If you wish, you can work backwards by selecting the return journey from the top of the page to view those results first.
One of the best options here seems to be a Saturday morning itinerary with flights on Alaska Airlines and Hawaiian Airlines. It’s not the cheapest option, but it is just $111 more, has a short connection, and doesn’t require taking time off work on Friday. After selecting this option I get a list of return flights.
On the first page I was promised a fare of $1,113 — and there are several return options that are still available at that price. Others may be more expensive. The bets option is probably to return on Friday. It’s not only cheaper but also means that I’ll be able to return home that weekend. Many of the more expensive flights are Sunday night redeyes. I’ll select the first option from the list, which minimizes the connection time in San Francisco.
Reading the Itinerary
After selecting the flights there will be a summary of the itinerary.
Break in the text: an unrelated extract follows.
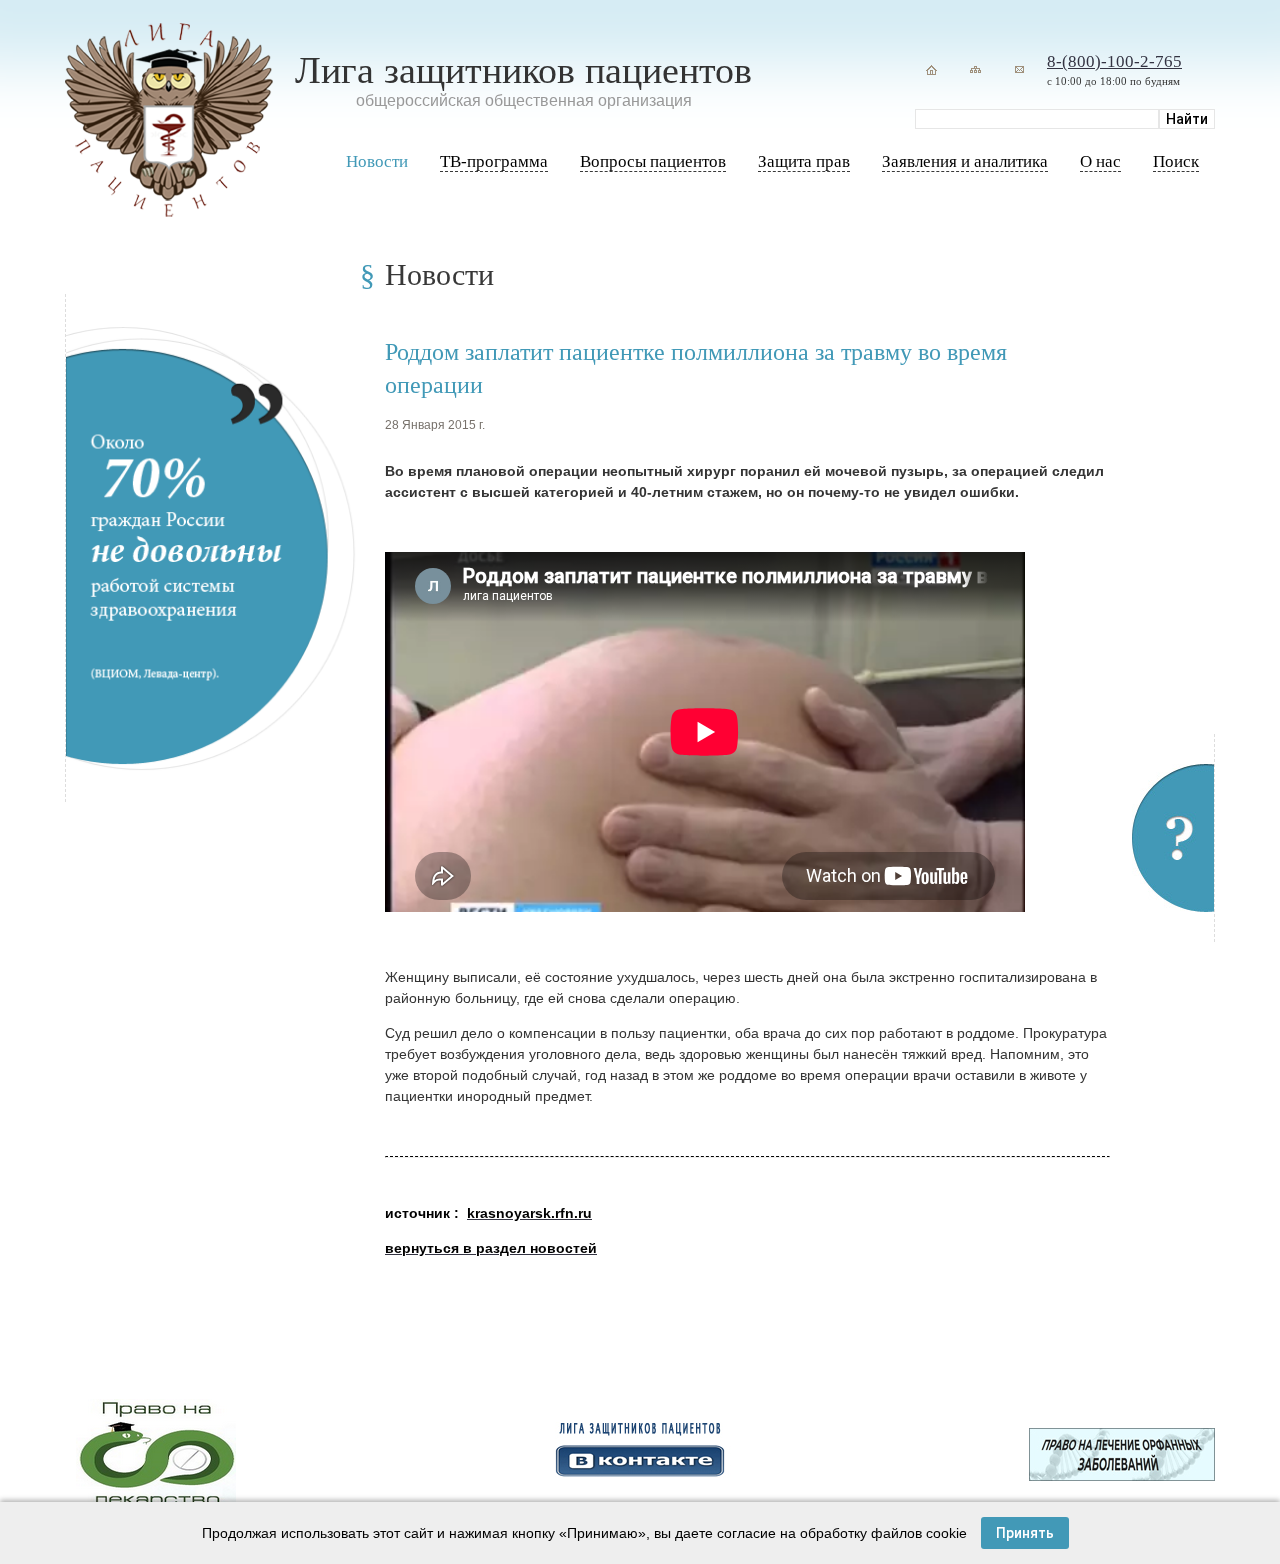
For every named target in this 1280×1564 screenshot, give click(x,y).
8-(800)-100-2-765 (1114, 61)
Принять (1025, 1533)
This includes detailed information on the airline, flight numbers, aircraft type, and the booking class.
Below the itinerary is a blue box with a breakdown of the fare, including the base fare and any associated taxes and fees. This can be helpful to estimate the fees for the same itinerary when booked as an award ticket, or to calculate the number of frequent flyer miles you’ll earn on the base fare. There are also some tricks, like fuel dumping, that rely on this information.
Notice that this itinerary is actually a mix of four different fares. You can still buy them together on a single ticket. Sometimes mixing fares is cheaper, and sometimes one fare that covers the entire journey is cheaper. It’s difficult to predict.
The bigger issue is that there are three airlines in this itinerary, and airline websites like to promote their own fares. Travel agents (online and in person) sometimes do a better job helping you book tickets that have flights operated by several different carriers.
Use Flexible Dates for Lower Fares
It’s possible that I could book a lower fare if I removed some of the advanced routing language. Forcing my connections in certain cities eliminated some options. Another good way to find cheap fares is to be very flexible with dates. How flexible? You can tell ITA Matrix to search an entire month at once. Just choose the earliest possible departure and how long you want to be away. Enter a range of dates if you’re not sure. For a week-long trip you might search 5-6 nights. For a weekend you might search 2-3 nights.
I’ll try a new search, this time being more flexible with my itinerary and dates.
Search results for flexible dates begin with a calendar view. The cheapest fares are in orange. Hover over the departure date to see how prices change with the length of stay. After making a choice, you’ll see more detailed information about each flight as in the first example.
ITA Matrix can’t book tickets, but it is very good at finding the best options. Just know that you should be able to book the same itinerary for the same price on another website. You can try to reconstruct the results by going to the airline’s website directly, use an online travel agency, or by taking a screenshot to share with a human travel agent. Hipmunk is a particularly helpful online travel agency since it can understand some (not all) of ITA’s advanced routing language, enabling you to enter exact flight numbers if other options aren’t working.